Потом вставал и, не простившись, уходил, мы слышали стук его палки в коридоре. Вандерпут бродил по дому как неприкаянный, смотрел то на картины, то на мебель и приговаривал: «Продать все к чертям…» Но однажды утром он вбежал ко мне страшно взволнованный, с болтающимися подтяжками и намыленной щекой: кто-то звал меня к телефону, и Вандерпуту показалось, что он узнал голос Леонса. Я соскочил с кровати. Старик семенил за мной и, пока я говорил, стоял рядом с помазком в руке.
— Лаки, это ты?
У меня оборвалось сердце — я и забыл, до чего этот хриплый, с легким придыханием голос был похож на голос Жозетты.
— Я.
— Как дела?
— Ничего.
— Мамиль сказал, тебя давно не видно.
— Я завязал.
— Ищешь что-нибудь другое?
— Йеп. Ищу.
Молчание в трубке. Вандерпут не сводил глаз с телефона и машинально водил помазком по щеке.
— Приходи, потолкуем.
Леонс назначил мне встречу ближе к вечеру. Я повесил трубку.
— Что он сказал? Что он сказал? — заверещал Вандерпут.
— Ничего.
— А обо мне не спрашивал?
— Нет.
Старик, со своими спущенными подтяжками, понуро поплелся прочь. Я оделся и в пять часов уже взбегал по лестнице дома дешевых меблирашек на улице Вольне. Мне не встретилось ни одного человека, только иногда из-за дверей слышался шум текущей из крана воды.

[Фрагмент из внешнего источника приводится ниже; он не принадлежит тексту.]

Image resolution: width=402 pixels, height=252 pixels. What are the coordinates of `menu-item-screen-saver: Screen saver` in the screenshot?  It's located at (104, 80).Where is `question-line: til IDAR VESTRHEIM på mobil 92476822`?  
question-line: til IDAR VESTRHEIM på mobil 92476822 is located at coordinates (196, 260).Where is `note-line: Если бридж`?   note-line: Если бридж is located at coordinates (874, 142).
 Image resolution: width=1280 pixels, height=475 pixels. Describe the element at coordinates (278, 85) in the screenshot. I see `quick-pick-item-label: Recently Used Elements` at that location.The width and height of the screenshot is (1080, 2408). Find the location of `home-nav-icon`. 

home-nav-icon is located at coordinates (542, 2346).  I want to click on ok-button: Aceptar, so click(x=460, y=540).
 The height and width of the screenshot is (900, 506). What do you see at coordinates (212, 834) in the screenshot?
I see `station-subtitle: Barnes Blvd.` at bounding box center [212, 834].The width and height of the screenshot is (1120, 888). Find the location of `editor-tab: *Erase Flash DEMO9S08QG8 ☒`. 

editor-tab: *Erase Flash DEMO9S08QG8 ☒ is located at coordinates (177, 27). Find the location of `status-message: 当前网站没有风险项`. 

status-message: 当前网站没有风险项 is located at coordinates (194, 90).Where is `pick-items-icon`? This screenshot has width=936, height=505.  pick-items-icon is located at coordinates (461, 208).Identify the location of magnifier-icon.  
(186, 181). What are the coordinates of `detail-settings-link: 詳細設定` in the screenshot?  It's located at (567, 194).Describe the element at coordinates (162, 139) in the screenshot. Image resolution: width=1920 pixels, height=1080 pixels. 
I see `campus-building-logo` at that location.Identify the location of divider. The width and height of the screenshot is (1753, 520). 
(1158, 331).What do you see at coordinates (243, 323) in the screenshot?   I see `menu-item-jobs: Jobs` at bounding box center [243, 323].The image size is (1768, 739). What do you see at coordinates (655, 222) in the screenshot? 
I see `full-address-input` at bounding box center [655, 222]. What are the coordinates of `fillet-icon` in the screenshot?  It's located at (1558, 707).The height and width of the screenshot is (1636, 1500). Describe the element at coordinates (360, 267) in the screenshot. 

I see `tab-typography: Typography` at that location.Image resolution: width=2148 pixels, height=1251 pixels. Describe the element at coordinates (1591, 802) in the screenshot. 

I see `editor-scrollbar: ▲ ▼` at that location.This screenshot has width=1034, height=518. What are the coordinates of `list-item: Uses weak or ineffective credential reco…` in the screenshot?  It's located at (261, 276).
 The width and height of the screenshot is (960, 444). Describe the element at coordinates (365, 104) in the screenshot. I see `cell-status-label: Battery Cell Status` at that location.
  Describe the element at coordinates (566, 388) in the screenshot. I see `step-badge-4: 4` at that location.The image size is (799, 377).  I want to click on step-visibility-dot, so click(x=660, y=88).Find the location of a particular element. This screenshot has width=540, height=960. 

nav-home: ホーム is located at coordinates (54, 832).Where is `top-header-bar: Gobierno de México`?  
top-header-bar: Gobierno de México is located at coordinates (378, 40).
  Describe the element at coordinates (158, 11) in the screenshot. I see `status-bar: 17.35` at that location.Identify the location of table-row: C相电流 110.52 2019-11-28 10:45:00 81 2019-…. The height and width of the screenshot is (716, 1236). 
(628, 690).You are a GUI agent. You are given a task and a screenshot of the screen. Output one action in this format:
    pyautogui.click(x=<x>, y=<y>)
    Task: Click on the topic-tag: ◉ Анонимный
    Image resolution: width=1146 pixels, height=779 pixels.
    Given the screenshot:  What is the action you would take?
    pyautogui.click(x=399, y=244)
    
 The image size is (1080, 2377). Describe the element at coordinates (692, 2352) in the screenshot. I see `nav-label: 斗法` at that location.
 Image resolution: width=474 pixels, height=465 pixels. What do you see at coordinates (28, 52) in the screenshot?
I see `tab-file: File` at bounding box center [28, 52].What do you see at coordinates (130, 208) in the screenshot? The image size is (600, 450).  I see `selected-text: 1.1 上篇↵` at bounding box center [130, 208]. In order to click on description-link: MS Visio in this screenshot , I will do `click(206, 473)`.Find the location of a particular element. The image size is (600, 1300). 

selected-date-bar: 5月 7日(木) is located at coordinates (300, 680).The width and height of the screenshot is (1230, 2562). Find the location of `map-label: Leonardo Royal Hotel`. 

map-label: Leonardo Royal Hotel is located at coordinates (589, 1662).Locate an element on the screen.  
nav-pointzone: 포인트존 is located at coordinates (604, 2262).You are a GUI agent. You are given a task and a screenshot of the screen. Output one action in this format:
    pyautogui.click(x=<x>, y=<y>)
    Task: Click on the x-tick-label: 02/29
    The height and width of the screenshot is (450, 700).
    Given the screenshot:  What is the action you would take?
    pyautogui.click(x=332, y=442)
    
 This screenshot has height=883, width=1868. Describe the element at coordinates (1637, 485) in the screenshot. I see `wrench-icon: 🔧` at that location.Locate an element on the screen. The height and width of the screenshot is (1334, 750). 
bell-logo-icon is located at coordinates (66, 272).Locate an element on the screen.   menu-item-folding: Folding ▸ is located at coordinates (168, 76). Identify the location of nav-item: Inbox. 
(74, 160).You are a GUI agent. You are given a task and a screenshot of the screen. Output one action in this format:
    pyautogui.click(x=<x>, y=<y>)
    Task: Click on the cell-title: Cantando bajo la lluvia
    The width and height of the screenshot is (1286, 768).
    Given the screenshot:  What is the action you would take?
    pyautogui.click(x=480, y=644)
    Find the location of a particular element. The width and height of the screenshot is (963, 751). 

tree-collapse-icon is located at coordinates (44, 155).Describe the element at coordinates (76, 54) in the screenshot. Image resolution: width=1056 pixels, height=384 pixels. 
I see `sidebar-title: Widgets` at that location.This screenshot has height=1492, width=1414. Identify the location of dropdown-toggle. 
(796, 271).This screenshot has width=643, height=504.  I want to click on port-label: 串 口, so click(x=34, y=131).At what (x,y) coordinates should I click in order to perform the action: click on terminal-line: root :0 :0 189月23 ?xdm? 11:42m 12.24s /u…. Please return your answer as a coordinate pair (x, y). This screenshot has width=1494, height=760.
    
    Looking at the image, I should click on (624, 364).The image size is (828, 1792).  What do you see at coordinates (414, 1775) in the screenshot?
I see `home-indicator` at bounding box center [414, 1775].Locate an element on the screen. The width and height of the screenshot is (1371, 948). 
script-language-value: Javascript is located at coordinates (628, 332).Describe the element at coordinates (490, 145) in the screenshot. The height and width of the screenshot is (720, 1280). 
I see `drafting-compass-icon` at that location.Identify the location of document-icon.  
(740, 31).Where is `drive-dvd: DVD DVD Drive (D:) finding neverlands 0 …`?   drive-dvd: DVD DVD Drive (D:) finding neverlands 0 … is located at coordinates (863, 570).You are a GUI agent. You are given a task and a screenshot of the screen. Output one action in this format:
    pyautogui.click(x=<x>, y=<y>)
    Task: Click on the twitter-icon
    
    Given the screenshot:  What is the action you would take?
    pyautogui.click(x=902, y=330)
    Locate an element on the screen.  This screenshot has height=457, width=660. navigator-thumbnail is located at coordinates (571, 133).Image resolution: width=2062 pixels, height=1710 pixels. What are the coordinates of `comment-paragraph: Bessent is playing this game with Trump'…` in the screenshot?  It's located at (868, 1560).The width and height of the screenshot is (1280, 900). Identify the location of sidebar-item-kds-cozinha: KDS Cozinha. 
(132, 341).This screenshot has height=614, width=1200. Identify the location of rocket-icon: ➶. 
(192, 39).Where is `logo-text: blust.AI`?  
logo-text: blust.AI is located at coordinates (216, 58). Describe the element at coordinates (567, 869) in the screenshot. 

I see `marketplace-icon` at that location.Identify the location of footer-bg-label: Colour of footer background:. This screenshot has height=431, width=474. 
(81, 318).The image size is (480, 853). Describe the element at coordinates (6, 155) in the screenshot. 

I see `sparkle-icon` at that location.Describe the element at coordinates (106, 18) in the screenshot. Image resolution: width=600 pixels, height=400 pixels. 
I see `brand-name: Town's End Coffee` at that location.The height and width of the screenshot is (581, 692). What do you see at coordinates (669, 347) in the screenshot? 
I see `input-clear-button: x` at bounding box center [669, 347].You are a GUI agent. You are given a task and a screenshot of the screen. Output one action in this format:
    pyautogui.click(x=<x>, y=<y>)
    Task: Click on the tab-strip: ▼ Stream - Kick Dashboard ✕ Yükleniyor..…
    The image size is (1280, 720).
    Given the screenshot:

Я постучал в дверь на третьем этаже.
— Входи!
Первое, что я увидел, — это девушка, которая одевалась, сидя в кресле. Она даже не повернула головы и продолжала натягивать чулки. Леонс сидел на диване в пальто с поднятым воротником и в шляпе и курил. Комната выглядела необжитой. Даже постель на диване была нетронутой. Синие шторы задернуты, на полу синий палас, вазы пустые, на туалетном столике единственный лично приобретенный жильцом предмет — большая пепельница из «Галери Лафайет». Над зеркалом горела лампочка без абажура. Я сел в другое кресло и стал молча ждать. Девушка надела платье, застегнула молнию, взяла свою сумочку и спросила Леонса:
— Сигаретки не будет?
— Держи.
Она взяла сигарету, закурила, сказала: «До свидания, приятного вечера», — и, помахивая сумочкой, вышла.
— Ну вот, — сказал Леонс. — Прости, что принимаю тебя тут, но у меня нет постоянного жилья. Всему свое время… Когда-нибудь, глядишь, будет и свой дом.
Он засмеялся — я узнал его веселые глаза с прищуром и разбросанные по всей физиономии веснушки.
— До чего же я рад тебя видеть! Как там наш старикан? Все такой же скрюченный?
— В его возрасте люди обычно уже не меняются.
— А ты? Ты-то изменился?
Я пожал плечами.
— Так оно в жизни всегда и бывает, — сказал Леонс. — Мы все хотим, но не знаем как.
Он затянулся, откинул голову и медленно выдохнул дым, искоса глядя на меня.
— У меня тоже чахотка, — сказал он вдруг без всякого перехода. — Я проверился после смерти Жозетты. Но не в такой стадии. Меня лечит потрясный врач. Надо еще съездить в горы, но это не так срочно. Горы никуда не убегут.
Он вытащил из бумажника фотографию, посмотрел на нее и улыбнулся, потом протянул мне:
— Узнаешь?
На снимке была высокая, залитая ярким солнцем гора, одиночный пик с уходящей за облака снежной вершиной. Килиманджаро. Картинка успела сильно помяться.
— Помню, как же, — сказал я. — Это в Африке. Мы оба засмеялись. Было так здорово, что мы опять вместе. Леонс бережно уложил картинку назад в бумажник.
— Я не передумал, — сказал он. — А ты?